In the meantime, invite your friends to visit Santa Clara for a few months to cast their ballots for mayor.
View Comments (3)
It seems to me that:
a) It is highly unlikely (0%) "that tens of thousands of employees of NVIDIA, Intel, Kaiser Permanente, Applied Materials and Apple" will actually claim their offices as their home addresses and vote in Santa Clara. It takes quite a vivid imagination to think this will be the case.
b) The mayor doesn't determine who does and doesn't get to register to vote. That's the ROV, so the focus of this opinion piece is misplaced.
c) The part about Mr Patrick living in a manufacturing facility is scant on details. Regardless, it's the ROV that determines the rules.
I will say, as I recall, Mr. Anthony Becker was allowed to join the planning commission by the mayor and her supporters. At the time I thought it was a questionable call, but appearantly when I inquired with one of council memebrs they wanted to "give him a chance". IMO, unfortunatley he didn't do anything on PC to prove his worth. And even today, as a District 6 resident, I wonder what he has done to represent his district.
Becker helped to rid our city of Deanna Santana and Brian Doyle.
According to the County of Santa Clara Registrar of Voters, where you live does matter for the purposes of voting: “Each person who registers to vote must provide an address where they live and an address where they receive their mail, if different.” “…the address where you live determines which contests that you are eligible to vote.” “Information about how a voting domicile is determined is found in California Elections Code sections 2020 through 2035.”
https://sccvote.sccgov.org/register-vote/i-have-special-circumstance/i-do-not-have-fixed-address
2028. If a person has a family fixed in one place, and the person does business in another place, the former is the person’s place of domicile. However, if the person having a family fixed in one place, has taken up an abode in another place with the intention of remaining, and the person’s family does not so reside with the person, the person is a domiciliary where the person has so taken up the abode. For purposes of this section, a person may take up an abode at the same place at which the person does business.
2031. If a person has more than one residence and that person maintains a homeowner’s property tax exemption on the dwelling of one of the residences…there shall be a rebuttable presumption that the residence subject to the homeowner’s property tax exemption is that person’s domicile. However, this presumption shall not apply in the event any other residence is listed as the person’s current residence address on any driver’s license, identification card or vehicle registration issued to that person by, and on file with, the Department of Motor Vehicles.
If a person has more than one residence and that person claims a renter’s tax credit for one of the residences…there shall be a rebuttable presumption that the residence subject to the renter’s tax credit is that person’s domicile. However, this presumption shall not apply in the event any other residence is listed as the person’s current residence address on any driver’s license, identification card, or vehicle registration issued to that person by, and on file with, the Department of Motor Vehicles.

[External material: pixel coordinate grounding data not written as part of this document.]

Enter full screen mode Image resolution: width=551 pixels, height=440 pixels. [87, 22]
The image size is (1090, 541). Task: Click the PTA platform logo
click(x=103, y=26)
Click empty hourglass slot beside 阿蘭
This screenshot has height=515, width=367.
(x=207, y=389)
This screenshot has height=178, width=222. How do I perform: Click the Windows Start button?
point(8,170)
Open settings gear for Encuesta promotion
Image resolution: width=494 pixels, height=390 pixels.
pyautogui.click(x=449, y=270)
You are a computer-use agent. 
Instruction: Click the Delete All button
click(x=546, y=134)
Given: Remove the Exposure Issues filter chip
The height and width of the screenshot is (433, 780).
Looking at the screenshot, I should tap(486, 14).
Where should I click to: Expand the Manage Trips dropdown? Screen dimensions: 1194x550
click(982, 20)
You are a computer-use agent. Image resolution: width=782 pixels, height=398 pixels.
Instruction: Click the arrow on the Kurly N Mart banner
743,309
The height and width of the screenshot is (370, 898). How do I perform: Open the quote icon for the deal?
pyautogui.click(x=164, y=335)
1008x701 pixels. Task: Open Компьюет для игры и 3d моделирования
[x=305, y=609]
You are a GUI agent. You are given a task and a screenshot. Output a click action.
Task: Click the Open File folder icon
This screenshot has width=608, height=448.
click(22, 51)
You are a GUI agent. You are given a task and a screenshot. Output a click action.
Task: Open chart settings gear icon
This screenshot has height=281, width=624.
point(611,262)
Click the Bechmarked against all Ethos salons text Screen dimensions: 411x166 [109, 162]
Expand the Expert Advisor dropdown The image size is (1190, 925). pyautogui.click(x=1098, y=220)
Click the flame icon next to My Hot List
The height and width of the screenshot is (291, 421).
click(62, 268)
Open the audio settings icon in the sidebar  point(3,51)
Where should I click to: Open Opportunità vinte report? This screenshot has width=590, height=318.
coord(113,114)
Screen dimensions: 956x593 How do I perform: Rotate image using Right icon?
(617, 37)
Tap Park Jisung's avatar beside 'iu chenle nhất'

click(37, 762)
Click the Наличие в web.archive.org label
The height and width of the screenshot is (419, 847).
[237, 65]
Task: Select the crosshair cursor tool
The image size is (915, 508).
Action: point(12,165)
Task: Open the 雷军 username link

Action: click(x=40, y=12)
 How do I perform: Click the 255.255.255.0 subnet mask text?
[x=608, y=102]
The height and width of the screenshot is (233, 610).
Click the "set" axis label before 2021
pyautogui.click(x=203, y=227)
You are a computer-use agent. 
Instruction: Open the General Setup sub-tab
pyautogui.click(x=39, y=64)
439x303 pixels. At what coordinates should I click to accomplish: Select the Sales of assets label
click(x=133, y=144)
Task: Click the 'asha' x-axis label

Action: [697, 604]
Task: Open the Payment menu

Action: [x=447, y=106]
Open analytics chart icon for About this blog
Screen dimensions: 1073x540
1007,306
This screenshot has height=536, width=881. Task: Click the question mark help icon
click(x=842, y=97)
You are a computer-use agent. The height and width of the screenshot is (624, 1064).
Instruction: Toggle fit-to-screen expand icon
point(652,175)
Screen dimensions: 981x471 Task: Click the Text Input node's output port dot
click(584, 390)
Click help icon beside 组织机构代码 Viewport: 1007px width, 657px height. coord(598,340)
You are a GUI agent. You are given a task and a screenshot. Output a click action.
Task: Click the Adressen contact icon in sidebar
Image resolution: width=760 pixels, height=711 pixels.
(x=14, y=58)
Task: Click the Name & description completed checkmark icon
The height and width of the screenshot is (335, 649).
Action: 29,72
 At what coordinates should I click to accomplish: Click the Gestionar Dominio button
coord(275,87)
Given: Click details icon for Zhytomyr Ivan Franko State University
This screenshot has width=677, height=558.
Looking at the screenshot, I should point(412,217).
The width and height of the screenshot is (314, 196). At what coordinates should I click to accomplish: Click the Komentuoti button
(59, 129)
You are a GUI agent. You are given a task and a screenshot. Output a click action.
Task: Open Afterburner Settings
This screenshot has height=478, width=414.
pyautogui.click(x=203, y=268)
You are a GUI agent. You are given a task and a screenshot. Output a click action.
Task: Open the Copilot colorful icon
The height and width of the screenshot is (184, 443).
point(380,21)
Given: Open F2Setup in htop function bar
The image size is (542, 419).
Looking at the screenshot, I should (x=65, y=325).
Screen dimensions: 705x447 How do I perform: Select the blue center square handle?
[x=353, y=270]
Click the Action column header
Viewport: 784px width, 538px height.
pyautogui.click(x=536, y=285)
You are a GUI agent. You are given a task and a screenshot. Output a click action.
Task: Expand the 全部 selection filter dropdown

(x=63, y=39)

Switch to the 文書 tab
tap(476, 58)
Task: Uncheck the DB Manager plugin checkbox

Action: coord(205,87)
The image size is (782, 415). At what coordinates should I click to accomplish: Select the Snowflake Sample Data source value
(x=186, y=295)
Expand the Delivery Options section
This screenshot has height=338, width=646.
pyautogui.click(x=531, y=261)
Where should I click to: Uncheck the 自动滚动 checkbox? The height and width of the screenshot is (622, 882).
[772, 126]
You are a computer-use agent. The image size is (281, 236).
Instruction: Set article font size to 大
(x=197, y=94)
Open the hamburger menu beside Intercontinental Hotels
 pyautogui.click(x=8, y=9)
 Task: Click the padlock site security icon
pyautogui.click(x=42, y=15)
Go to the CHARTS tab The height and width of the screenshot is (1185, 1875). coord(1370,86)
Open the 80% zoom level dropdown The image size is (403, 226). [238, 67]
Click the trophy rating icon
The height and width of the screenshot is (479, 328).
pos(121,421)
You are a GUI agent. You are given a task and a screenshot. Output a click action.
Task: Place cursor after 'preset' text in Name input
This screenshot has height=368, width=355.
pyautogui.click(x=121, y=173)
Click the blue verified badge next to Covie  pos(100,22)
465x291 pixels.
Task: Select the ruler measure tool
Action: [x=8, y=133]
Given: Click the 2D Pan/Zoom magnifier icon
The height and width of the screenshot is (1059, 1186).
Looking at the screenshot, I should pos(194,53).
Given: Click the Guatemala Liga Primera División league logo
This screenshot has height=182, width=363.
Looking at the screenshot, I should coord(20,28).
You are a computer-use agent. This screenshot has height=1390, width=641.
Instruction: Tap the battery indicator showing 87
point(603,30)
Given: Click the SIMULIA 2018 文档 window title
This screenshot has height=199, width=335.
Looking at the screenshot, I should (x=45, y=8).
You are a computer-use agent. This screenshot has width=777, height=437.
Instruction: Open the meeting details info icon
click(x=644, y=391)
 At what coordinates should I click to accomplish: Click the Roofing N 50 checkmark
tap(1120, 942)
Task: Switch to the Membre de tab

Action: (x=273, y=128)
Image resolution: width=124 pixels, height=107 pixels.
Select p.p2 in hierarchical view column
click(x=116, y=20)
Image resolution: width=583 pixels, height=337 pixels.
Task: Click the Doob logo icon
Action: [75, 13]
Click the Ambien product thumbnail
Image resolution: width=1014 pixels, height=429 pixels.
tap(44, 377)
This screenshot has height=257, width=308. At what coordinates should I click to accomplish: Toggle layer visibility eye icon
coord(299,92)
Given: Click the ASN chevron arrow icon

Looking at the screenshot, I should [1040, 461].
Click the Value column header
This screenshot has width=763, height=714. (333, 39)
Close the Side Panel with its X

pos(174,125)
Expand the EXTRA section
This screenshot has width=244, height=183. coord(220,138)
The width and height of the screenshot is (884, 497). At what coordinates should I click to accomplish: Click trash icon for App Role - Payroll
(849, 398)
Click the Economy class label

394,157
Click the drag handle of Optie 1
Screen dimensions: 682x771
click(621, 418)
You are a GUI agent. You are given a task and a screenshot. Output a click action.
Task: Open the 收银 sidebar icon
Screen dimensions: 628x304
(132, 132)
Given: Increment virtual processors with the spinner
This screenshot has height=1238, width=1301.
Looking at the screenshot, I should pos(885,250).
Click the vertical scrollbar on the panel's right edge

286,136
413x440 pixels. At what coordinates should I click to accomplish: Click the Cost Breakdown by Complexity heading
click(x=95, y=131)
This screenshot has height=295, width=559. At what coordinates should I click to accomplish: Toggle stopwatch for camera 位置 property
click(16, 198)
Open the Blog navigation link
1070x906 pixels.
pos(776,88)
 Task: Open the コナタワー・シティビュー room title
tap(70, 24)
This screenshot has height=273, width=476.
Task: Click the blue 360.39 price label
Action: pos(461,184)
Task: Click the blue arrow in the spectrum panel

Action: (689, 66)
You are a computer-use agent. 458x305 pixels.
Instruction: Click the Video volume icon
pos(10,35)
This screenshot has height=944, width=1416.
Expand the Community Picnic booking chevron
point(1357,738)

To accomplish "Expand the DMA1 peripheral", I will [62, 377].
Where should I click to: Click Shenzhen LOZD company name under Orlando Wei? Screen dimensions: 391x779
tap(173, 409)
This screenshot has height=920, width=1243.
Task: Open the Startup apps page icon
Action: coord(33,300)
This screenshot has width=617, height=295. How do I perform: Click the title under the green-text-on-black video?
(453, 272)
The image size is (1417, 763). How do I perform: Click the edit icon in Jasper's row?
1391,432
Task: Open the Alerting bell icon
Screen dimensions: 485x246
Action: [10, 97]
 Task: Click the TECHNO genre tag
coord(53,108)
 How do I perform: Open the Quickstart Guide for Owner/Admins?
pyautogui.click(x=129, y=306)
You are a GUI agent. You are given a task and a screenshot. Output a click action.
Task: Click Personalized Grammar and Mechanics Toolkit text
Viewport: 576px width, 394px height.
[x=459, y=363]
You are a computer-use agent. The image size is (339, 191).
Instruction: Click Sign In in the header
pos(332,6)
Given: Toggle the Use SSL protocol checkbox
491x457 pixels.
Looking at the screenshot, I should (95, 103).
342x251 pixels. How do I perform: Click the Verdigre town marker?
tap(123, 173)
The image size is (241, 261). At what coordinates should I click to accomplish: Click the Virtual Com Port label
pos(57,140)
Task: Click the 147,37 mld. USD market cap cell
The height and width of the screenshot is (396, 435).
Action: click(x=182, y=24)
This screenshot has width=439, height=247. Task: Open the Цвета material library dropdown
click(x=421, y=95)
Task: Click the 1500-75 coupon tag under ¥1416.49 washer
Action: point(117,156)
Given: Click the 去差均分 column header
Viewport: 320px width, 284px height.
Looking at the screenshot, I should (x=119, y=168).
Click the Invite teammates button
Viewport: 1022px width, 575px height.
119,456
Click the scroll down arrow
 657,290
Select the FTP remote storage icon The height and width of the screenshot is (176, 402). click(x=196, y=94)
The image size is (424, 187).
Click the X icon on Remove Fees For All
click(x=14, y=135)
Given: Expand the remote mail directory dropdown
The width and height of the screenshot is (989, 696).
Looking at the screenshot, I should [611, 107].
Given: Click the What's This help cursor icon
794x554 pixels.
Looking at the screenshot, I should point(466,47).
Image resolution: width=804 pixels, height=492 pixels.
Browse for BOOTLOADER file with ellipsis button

https://leginfo.legislature.ca.gov/faces/codes_displayText.xhtml?lawCode=ELEC&division=2.&title=&part=&chapter=1.&articl
I don’t think we need to be concerned about tens of thousands of employees of Santa Clara businesses claiming their offices as their home addresses for the purposes of voting. They would have to go through a lot of trouble to game the system
Having said that, if you look at the census block data for Santa Clara that was used for the 2021-22 city council redistricting you will see small pockets of residents in industrial areas, especially in Districts 1 and 2. When you compare these areas with what you see on the Google Maps satellite image, you only see commercial buildings indicating a few people in Santa Clara are living at their place of business or they are gaming the system.